→ **Items**:

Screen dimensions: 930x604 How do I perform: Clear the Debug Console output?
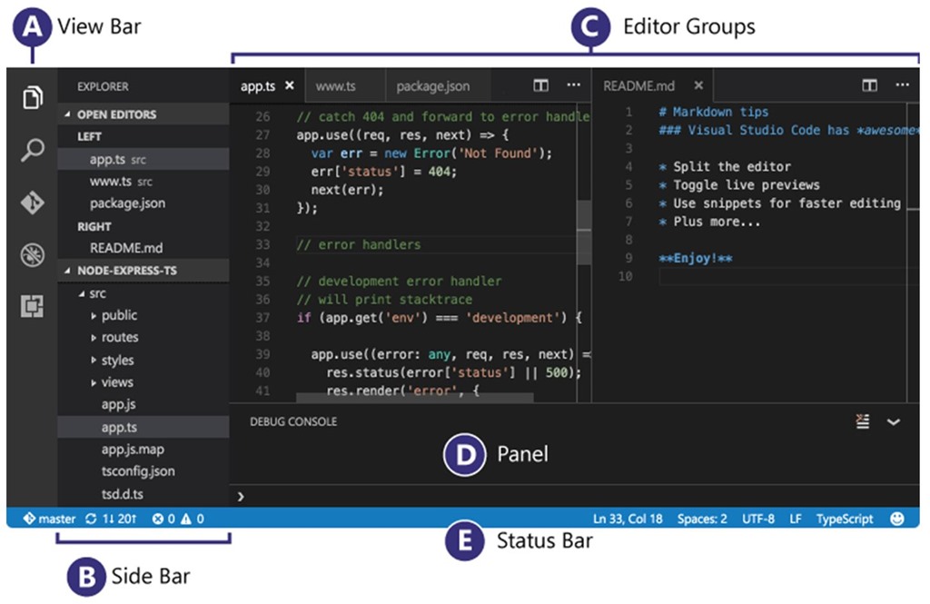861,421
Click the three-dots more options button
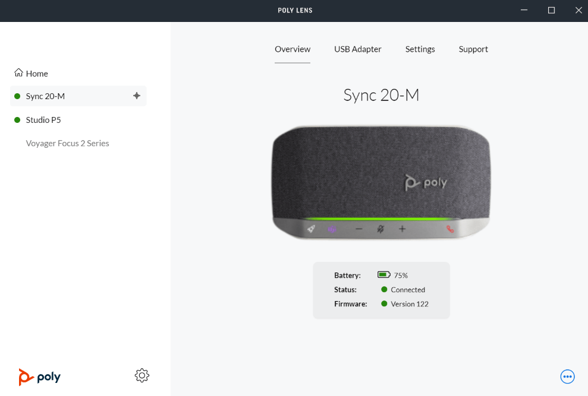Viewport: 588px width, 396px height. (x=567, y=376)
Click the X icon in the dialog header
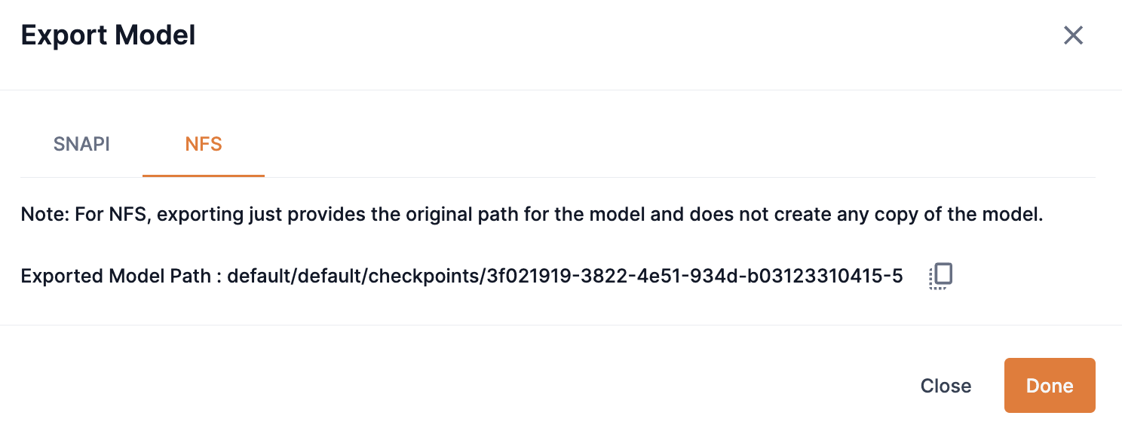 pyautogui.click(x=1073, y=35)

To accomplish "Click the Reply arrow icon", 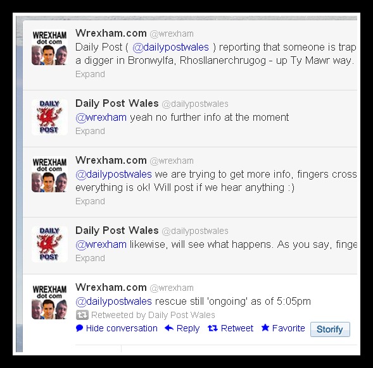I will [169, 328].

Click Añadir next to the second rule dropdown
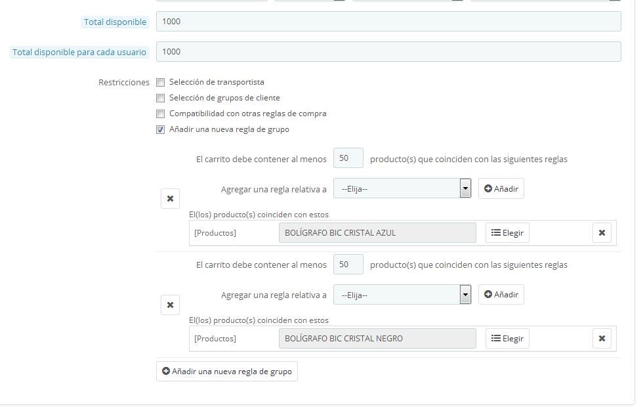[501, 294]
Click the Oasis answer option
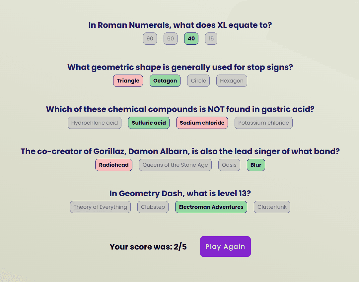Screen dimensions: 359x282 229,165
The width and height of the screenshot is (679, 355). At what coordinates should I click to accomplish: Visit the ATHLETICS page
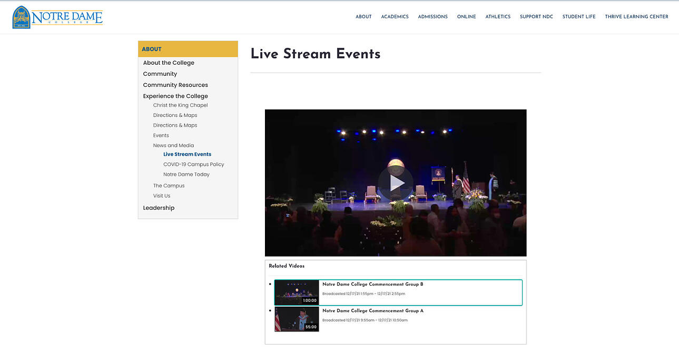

→ **What you need to do**:
Rewrite the listing from the line containing "Click the Oasis answer option" through the end of the listing, replacing "Oasis" with "Mirage" and changing nothing else. Omit the pictures from your answer.

→ **Complete output**:
Click the Mirage answer option
Screen dimensions: 359x282 229,165
The width and height of the screenshot is (679, 355). At what coordinates should I click to accomplish: Visit the ATHLETICS page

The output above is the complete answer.